Recommendation Engine

Recommendation Engine (Scala + Redis)

We delivered a hybrid recommendation engine that powers personalized feeds, PDP widgets, and email picks using a mix of collaborative filtering, content-based signals, and business rules. The system reacts to real-time events while learning long-term user preferences, driving higher AOV and retention.

The engine combines offline candidate generation with low-latency ranking powered by Redis streams and feature caches. This lets product teams experiment with new experiences—“Recommended for you”, “Similar items”, “Frequently bought together”, and personalized bundles—without rewriting the core infrastructure.

Collaborative filtering Content-based & rules Real-time features (Redis) A/B testing & uplift
Impact at a glance

↑ AOV

Higher basket value

↑ CTR

On rec widgets

ms

P99 latency

Multi-surface

Feed, PDP, email, bundles

Personalized modules now run across homepage, category pages, product detail pages, and lifecycle emails, backed by the same scoring logic, metrics, and experiments.

Problem

Before the engine, recommendations were:

  • Mostly static (“top sellers”, “new arrivals”) rather than user-specific.
  • Scattered logic per page, hard to maintain and evolve.
  • Impossible to measure systematically with experiments and uplift metrics.
Solution

We introduced a centralized recommendation platform:

  • Hybrid models blending collaborative filtering and content similarity.
  • Real-time features from Redis streams (views, carts, purchases).
  • Context-aware ranking that respects inventory, margin, and business rules.
  • Configurable “recipes” for each surface: feed, PDP, cart, email, etc.
Outcome

The Recommendation Engine delivered:

  • Lift in click-through, add-to-cart, and conversion from rec modules.
  • Higher AOV from cross-sell and frequently-bought-together bundles.
  • A shared experimentation and reporting layer around recommendations.

Architecture overview

The platform separates candidate generation from ranking and is built to support multiple algorithms under a single API. Scala services handle high-throughput traffic, while Redis powers fast feature lookups and event streams.

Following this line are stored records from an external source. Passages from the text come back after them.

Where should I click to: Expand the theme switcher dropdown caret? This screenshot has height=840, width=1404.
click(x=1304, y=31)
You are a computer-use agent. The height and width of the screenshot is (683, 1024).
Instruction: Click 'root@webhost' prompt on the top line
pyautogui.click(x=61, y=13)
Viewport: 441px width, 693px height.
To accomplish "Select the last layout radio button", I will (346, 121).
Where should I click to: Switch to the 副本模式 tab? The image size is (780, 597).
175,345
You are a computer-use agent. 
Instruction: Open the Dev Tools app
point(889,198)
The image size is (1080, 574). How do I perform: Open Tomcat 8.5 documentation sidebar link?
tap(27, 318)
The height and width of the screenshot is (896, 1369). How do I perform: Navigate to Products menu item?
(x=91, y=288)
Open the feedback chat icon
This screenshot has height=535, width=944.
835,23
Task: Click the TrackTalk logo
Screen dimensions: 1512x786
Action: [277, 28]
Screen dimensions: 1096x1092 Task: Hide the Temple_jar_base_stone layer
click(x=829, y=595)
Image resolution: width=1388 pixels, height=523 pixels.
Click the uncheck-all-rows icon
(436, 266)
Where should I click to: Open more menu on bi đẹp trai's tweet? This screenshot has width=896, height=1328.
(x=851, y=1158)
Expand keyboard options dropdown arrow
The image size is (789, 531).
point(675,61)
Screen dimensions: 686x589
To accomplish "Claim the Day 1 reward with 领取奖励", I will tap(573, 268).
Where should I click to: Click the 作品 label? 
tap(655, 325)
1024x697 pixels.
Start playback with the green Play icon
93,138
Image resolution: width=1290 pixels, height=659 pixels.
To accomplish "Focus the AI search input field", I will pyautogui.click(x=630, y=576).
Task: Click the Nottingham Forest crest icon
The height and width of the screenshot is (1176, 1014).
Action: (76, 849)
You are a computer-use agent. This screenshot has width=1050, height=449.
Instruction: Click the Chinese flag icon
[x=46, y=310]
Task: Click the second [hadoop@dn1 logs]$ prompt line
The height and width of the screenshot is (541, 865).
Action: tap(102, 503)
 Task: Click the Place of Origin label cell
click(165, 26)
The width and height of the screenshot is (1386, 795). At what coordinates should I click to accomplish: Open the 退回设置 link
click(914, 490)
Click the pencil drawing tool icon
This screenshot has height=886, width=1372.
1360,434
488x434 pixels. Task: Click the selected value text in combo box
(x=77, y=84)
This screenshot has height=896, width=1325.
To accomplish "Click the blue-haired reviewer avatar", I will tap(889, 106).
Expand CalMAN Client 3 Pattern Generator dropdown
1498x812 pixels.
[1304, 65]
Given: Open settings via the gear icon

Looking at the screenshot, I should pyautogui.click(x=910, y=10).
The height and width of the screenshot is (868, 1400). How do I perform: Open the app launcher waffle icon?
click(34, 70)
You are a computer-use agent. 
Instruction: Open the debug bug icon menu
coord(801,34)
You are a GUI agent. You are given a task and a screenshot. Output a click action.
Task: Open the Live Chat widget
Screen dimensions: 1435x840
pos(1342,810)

  • Event collection – User interactions (views, clicks, carts, purchases) are captured and pushed to streams and the data warehouse.
  • Offline candidate generation – Batch jobs build item-item and user-item matrices, similar items lists, and fallback sets (trending, new, etc.).
  • Online feature serving – Redis stores per-user and per-item features, updated in near-real time from event streams.
  • Ranking service – Scala microservices compute scores per candidate using model outputs, features, and business constraints.
  • Surfaces & experimentation – A single API powers homepage, PDP, cart, and email widgets, with flags and experiments controlling variants.
Key features in production
Hybrid recommenders

Combines CF (“people who bought X also…”) with content similarity and merchandising rules, reducing cold-start issues and making results more robust.

Real-time adaptation

Recent behavior (last sessions, cart changes) influences ranking, so recommendations adapt quickly as users browse.

Business-aware ranking

Inventory, margin, exclusions, and campaign boosts are baked into the scoring layer to align with commercial goals.

Experimentation & metrics

A/B tests compare algorithms and recipes, with tracking for CTR, add-to-cart, revenue per session, and long-term retention impact.

The architecture is modular, allowing new models, ranking features, or surfaces to be added without rewriting the core recommendation logic.

ML & ranking capabilities
  • Collaborative filtering and item-item similarity models.
  • Content-based recommendation using metadata and embeddings.
  • Learning-to-rank approaches blending multiple signals.
  • Evaluation with offline metrics and online A/B tests.
Engineering & infra
  • Scala microservices for high-throughput, low-latency serving.
  • Redis for feature storage, caching, and event streams.
  • Data pipelines feeding offline candidate generation and feature builds.
  • Feature flags and experimentation framework for safe iteration.
Typical use cases
  • Personalized home and category feeds for e-commerce or content apps.
  • “You might also like” PDP modules and frequently-bought-together bundles.
  • Triggered and batch emails with personalized recommendations.
  • Any product where personalization drives engagement and revenue.